• _TEXTE CHOISI_
________________________

Dans une dystopie où le couple est la seule norme et où le célibat est proscrit, le héros après avoir été quitté par sa femme pour un autre homme, accompagné de son chien – son frère métamorphosé – arrêté par deux infirmières, arrive dans un hôtel balnéaire. Il a quarante-cinq jours pour trouver une partenaire. S’il échoue, il sera puni en étant transformé en l’animal de son choix. Il choisit le homard.

Dans une première partie, le héros passe son temps de mise à l’épreuve dans cet hôtel où une directrice, Autre arrangeur de couples, dirige la vie des pensionnaires : thés dansants, mises en scène aux fins de mise en valeur de la vie à deux, masturbation interdite, poursuite et chasse des « solitaires » (des personnes qui refusent le couple obligatoire) dans la forêt, autant de prescriptions permettant aux pensionnaires de prolonger leur séjour et d’éviter l’éventuelle métamorphose.

________________________

• _BLOC DE DONNÉES_
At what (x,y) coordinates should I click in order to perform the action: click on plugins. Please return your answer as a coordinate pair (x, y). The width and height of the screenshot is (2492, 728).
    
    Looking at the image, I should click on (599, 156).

________________________

• _SÉRIE D'EXERCICES_
A – Reproduisez, dans le texte sur la dystopie, le passage allant de « Dans une dystopie » jusqu'à « choisit le homard. ».
B – Répondez aux questions suivantes d'après le texte sur la dystopie :
(i) De combien de jours le héros dispose-t-il pour trouver une partenaire ?
(ii) En quel animal choisit-il d'être transformé ?
(iii) Comment sont appelées les personnes qui refusent le couple obligatoire ?
C – Reprenez le texte sur la dystopie à l'endroit où il s'arrête.

• _RÉPONSES PAR CONSIGNE_
A –
Dans une dystopie où le couple est la seule norme et où le célibat est proscrit, le héros après avoir été quitté par sa femme pour un autre homme, accompagné de son chien – son frère métamorphosé – arrêté par deux infirmières, arrive dans un hôtel balnéaire. Il a quarante-cinq jours pour trouver une partenaire. S’il échoue, il sera puni en étant transformé en l’animal de son choix. Il choisit le homard.

B –
(i) Quarante-cinq jours.
(ii) Le homard.
(iii) Les « solitaires ».

C –
Condition pour qu’il y ait « match » : le partenaire élu doit souffrir ou être porteur du même « mal » que soi.  C’est ce trait en commun qui aura une fonction déterminante dans le choix du partenaire et l’identité du couple. Il faut donner ce que l’on a et l’autre doit l’avoir aussi. Le manque n’a aucune place entre les partenaires et le désir encore moins.

Cet appariement absurde fait allusion aux publicités d’une marque de vêtements qui affiche toutes sortes de couples assortis, se ressemblant physiquement, habillés d’une façon presque identique, comme si pour se sauver de « l’insupportable » du célibat et obéir aux semblants sociaux et familiaux il fallait faire couple avec sa propre image.

David (le héros), voyant se rapprocher la date de sa transformation en l’animal choisi, et après avoir essayé en vain de « matcher » avec « la femme sans cœur », s’enfuit dans la forêt pour rejoindre les Solitaires, les réfractaires à la vie de couple et à la métamorphose, qui sont prêts à mourir pour rester seuls. Dirigés par une femme, ils se sont fixé des règles inverses de celles qui prévalent dans le reste de la société.

Dans la forêt des célibataires, la seule activité érotique autorisée est la masturbation et quand ils dansent c’est en solitaire, avec des écouteurs sur les oreilles. Ils doivent aussi creuser eux-mêmes leur propre tombe en prévision du moment de leur mort.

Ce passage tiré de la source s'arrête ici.